A lighter, well balanced dinner before bed, or watching TV can also help your body avoid going into storage mode, where it has all this extra fuel (often in the form of carbohydrates), and a state of inactivity. That combination can result in the tendency for the body to store that fuel for later, often in the form of fat.
What we eat is one thing, but how much we eat is important too. Balance your portions. Tricia suggested:
A very simple approach to balancing your diet is to avoid white and brown lunches, and get 4 or 5 colours into your lunch (or more, shoot for the rainbow!), That means healthy whole foods, and avoiding sugary artificially coloured foods. Skittles are not the rainbow you’re after.

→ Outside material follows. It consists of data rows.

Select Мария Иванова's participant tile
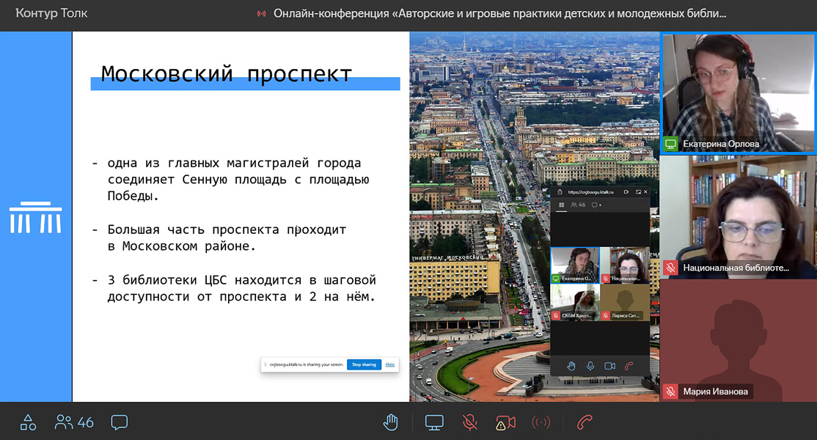 (738, 340)
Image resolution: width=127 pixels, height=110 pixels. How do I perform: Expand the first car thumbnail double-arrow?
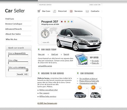click(87, 88)
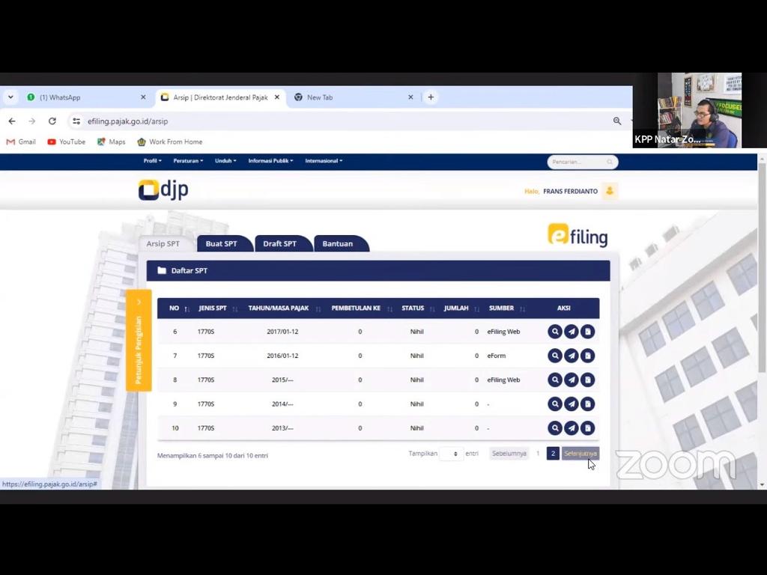Click the site information icon left of URL
767x575 pixels.
tap(76, 121)
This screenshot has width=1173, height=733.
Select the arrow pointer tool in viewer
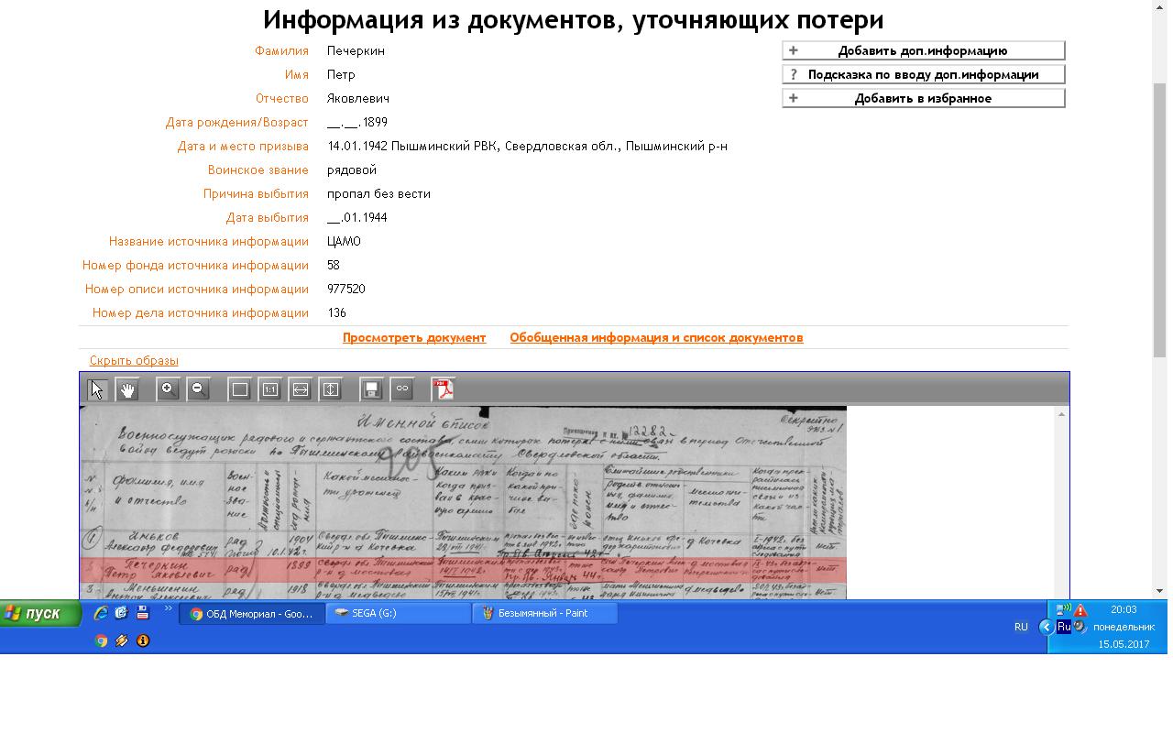[x=97, y=389]
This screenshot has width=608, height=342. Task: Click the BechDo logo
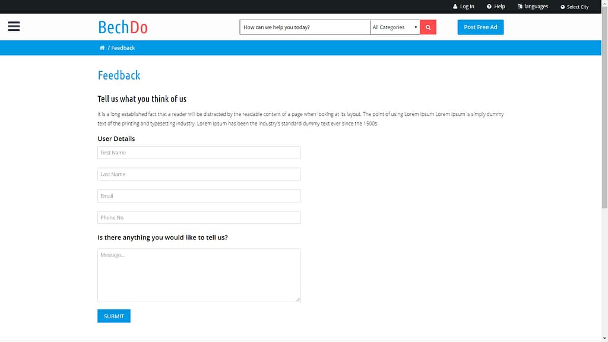(x=122, y=27)
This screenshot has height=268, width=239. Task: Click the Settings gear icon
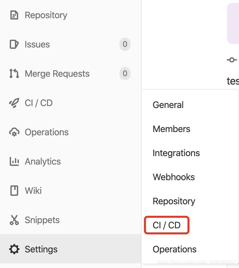click(x=14, y=249)
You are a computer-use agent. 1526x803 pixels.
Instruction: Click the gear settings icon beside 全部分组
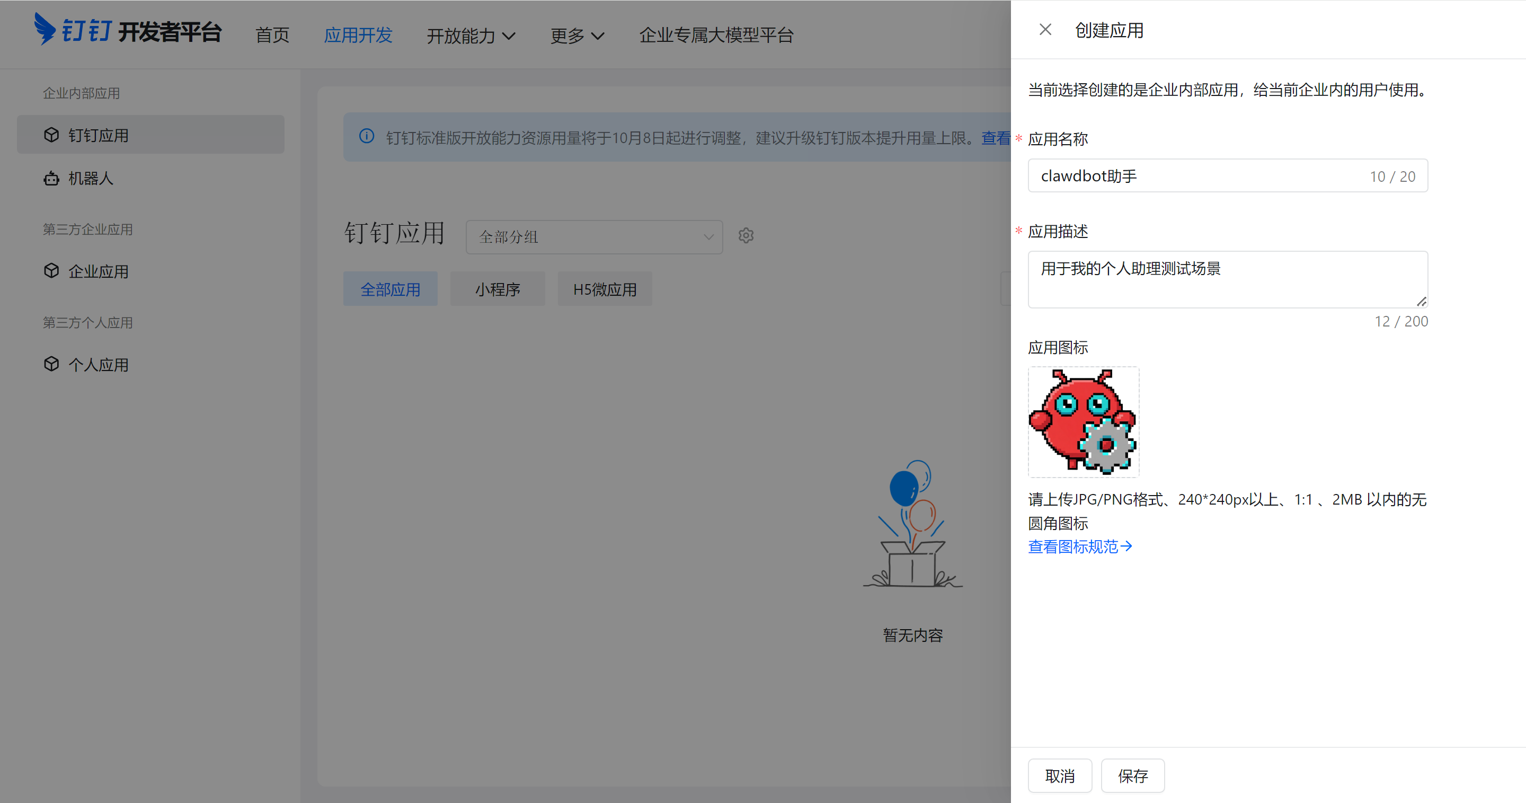(x=746, y=236)
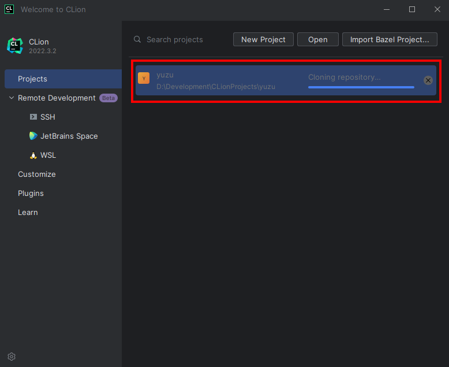Select the Projects tab

click(32, 79)
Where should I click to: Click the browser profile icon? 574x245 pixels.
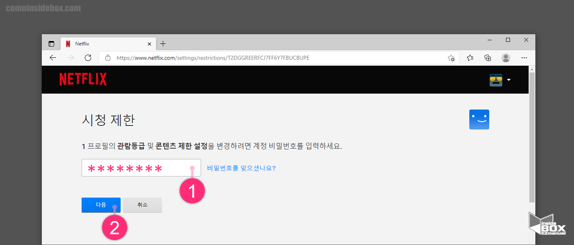(506, 57)
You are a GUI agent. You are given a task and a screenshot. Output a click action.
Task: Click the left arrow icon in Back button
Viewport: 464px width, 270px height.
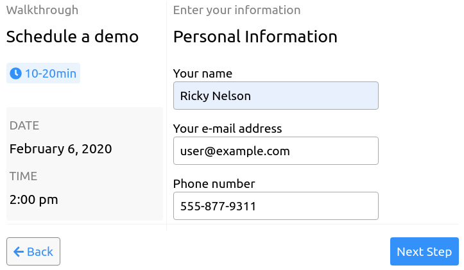[19, 252]
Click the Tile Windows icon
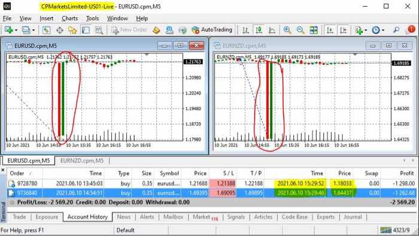419x236 pixels. [x=314, y=30]
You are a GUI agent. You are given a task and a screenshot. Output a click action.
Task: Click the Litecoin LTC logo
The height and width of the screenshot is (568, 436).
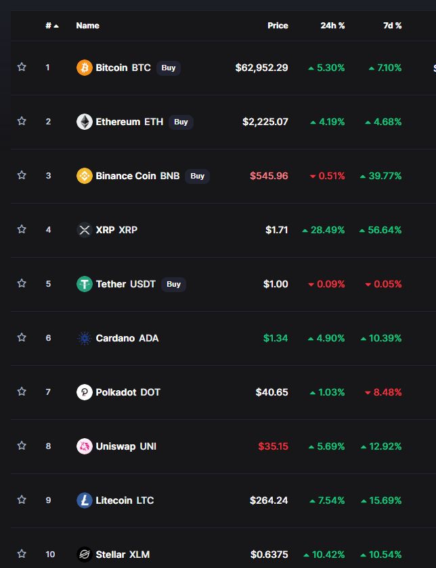tap(84, 500)
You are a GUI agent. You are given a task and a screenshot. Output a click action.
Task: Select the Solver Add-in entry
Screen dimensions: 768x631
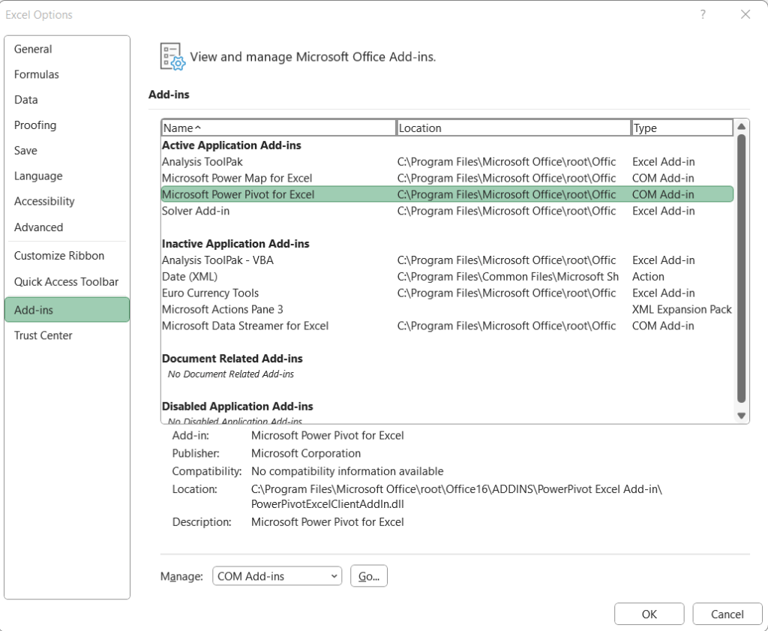click(194, 211)
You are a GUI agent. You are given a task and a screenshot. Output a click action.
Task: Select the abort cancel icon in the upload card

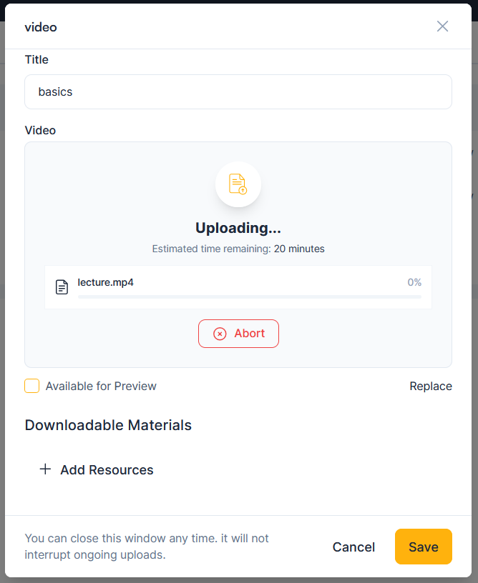pos(220,334)
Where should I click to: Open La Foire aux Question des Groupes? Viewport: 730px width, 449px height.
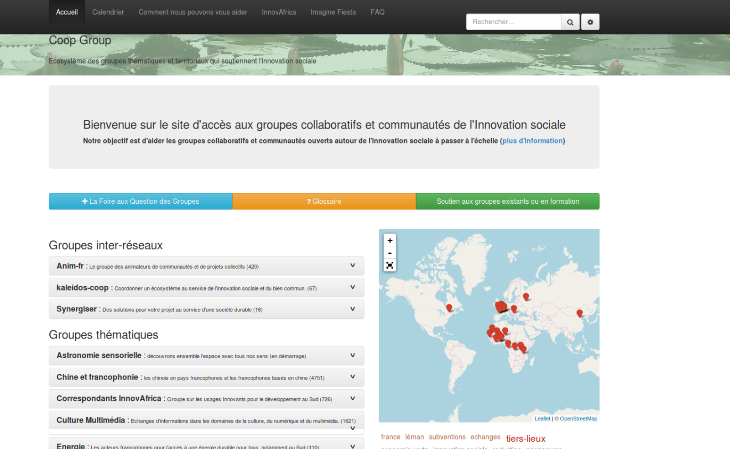point(141,201)
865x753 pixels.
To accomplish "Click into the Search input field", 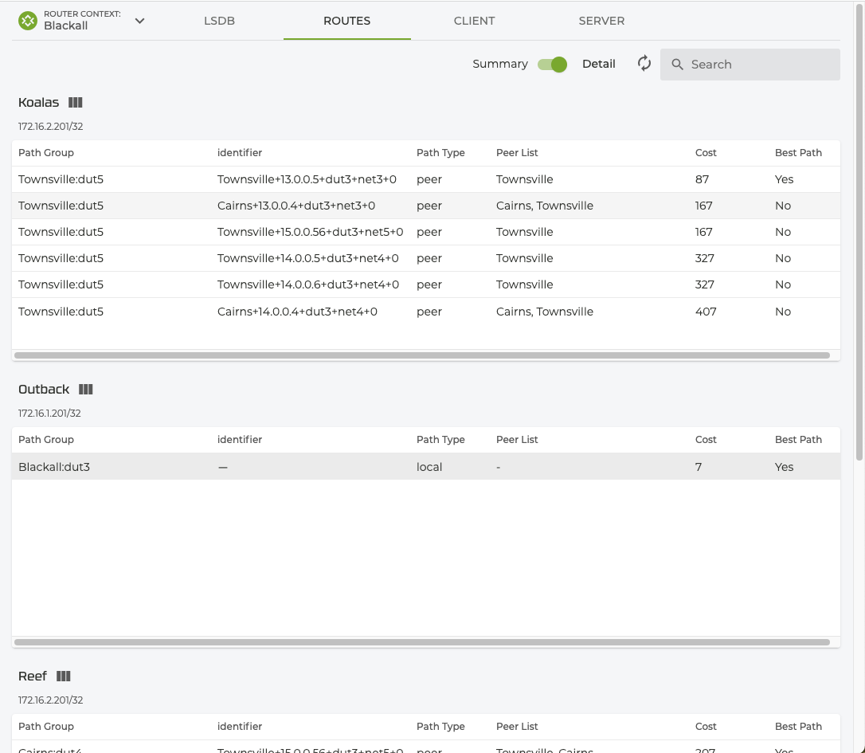I will click(757, 65).
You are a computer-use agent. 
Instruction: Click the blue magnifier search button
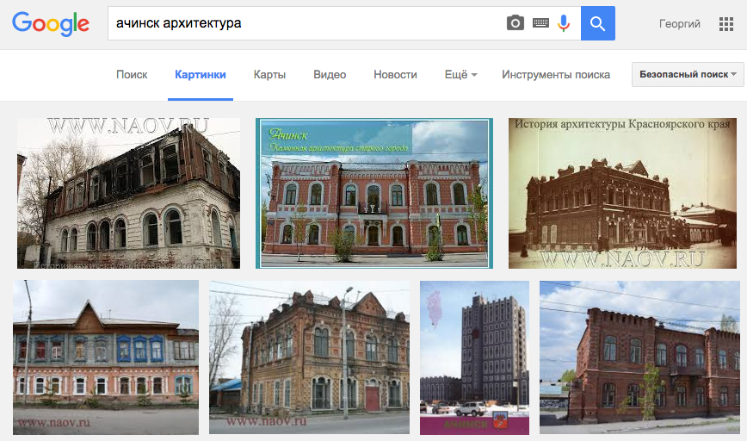click(597, 23)
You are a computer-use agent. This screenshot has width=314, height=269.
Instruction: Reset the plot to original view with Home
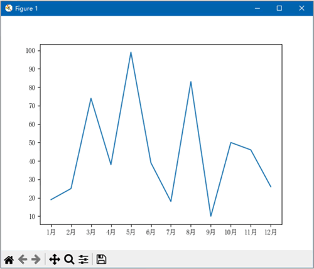coord(9,260)
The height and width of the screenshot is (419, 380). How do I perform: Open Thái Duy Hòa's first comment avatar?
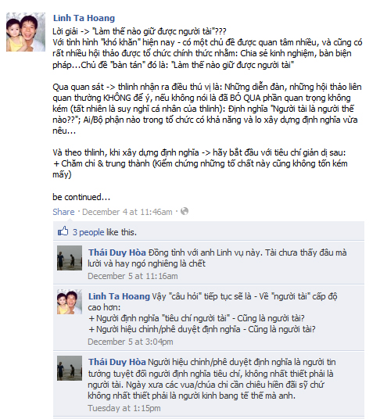point(70,258)
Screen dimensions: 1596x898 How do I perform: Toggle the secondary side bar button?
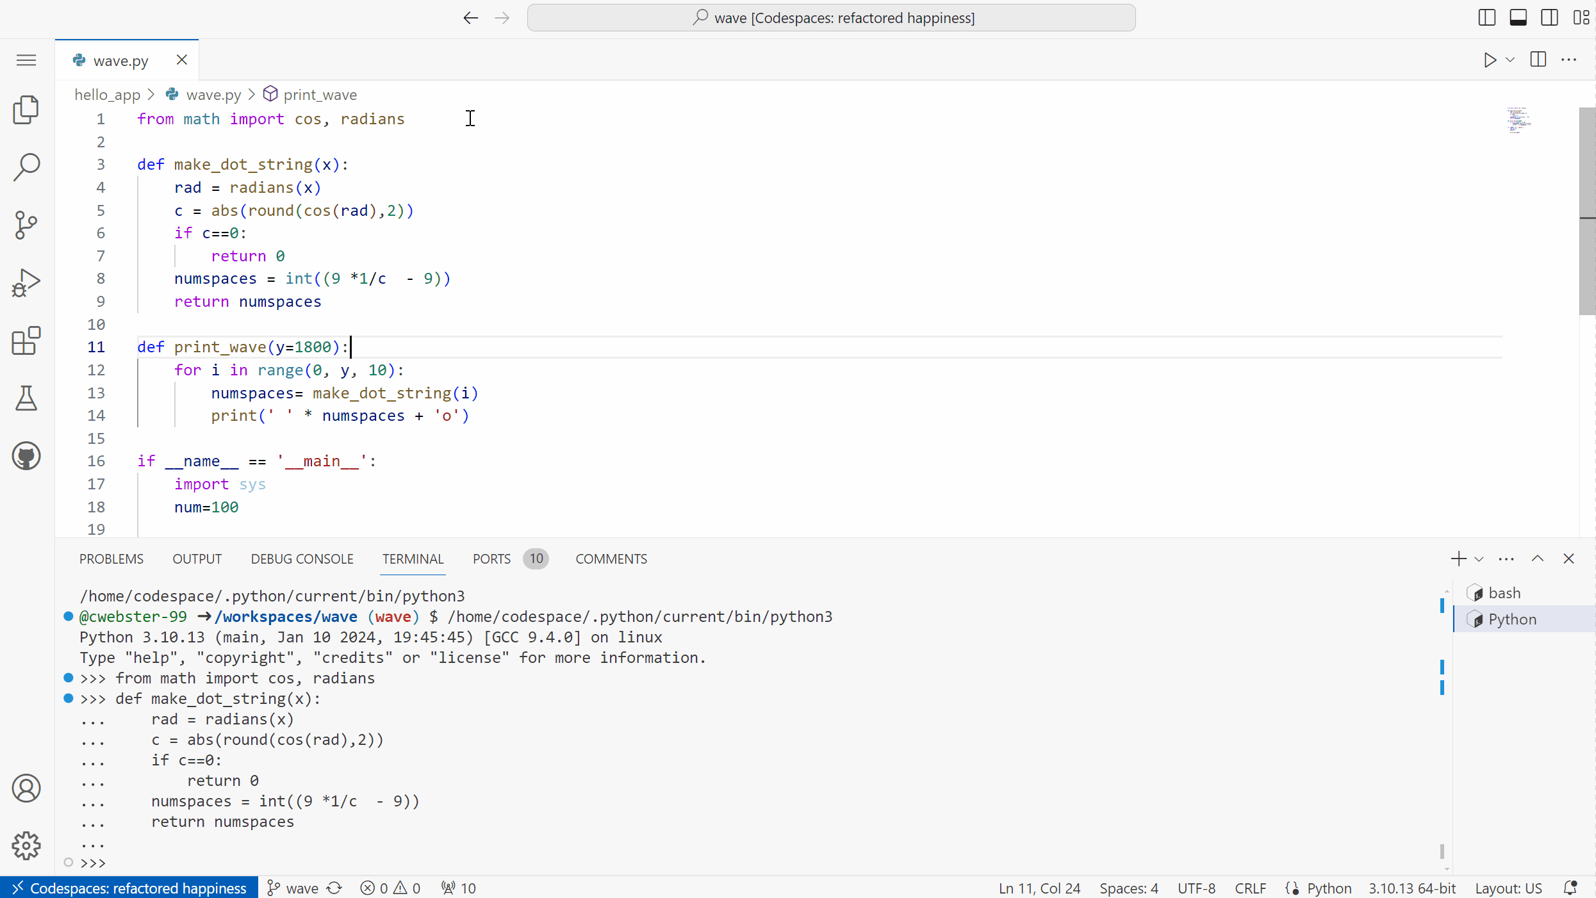(x=1549, y=18)
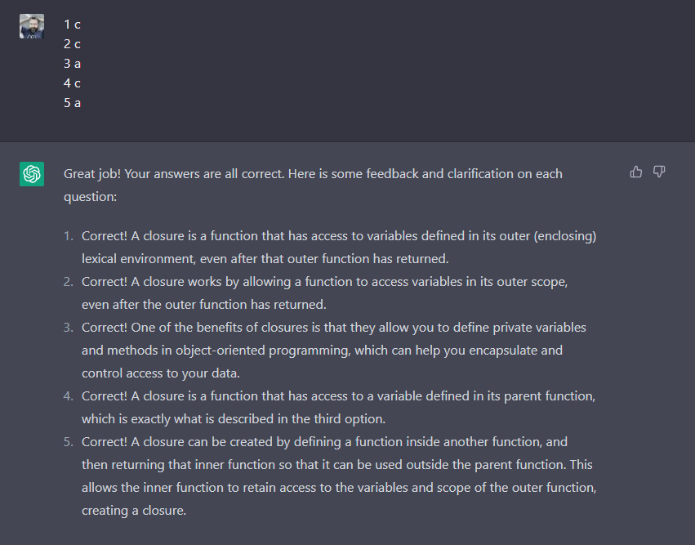Click the user's answer line "2 c"
The height and width of the screenshot is (545, 695).
point(72,44)
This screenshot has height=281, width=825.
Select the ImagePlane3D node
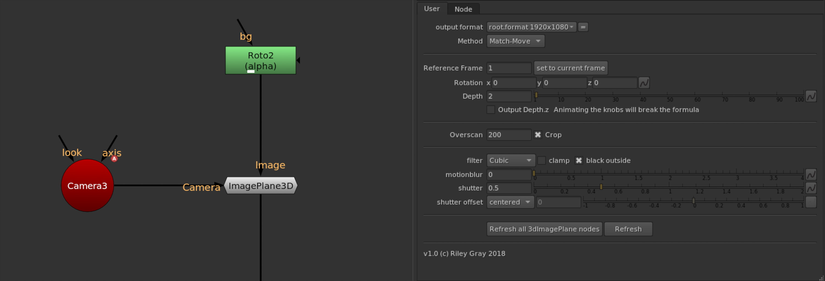point(260,186)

Something that Tricia made very clear is that we’re not all peas in a pod. Our diet and nutritional needs are as unique and varied as our personalities. What works for one person, may not work for another.
There are challenges, choices, and solutions around how we choose to fuel our bodies and minds and there are a number of benefits worth considering and exploring which haven’t been discussed in this blogpost, such as energy levels, sleep, obesity, muscle growth and repair, nutrition is a complex topic, much like wellness, and educating yourself can be a fascinating rabbit hole of information, take the time to digest it fully!
Tricia’s comments reiterate that we’re not peas in a pod, and her suggestions are very general, and guidelines only. Medical conditions, how active you are, dietary choices (i.e. vegan), and needs (i.e. diabetic), and a host of other factors must be considered before making any sweeping decisions, or drastic changes to your diet. Always consult your physician, a nutritionist, or other appropriate health professional if you’re considering significant changes to your diet.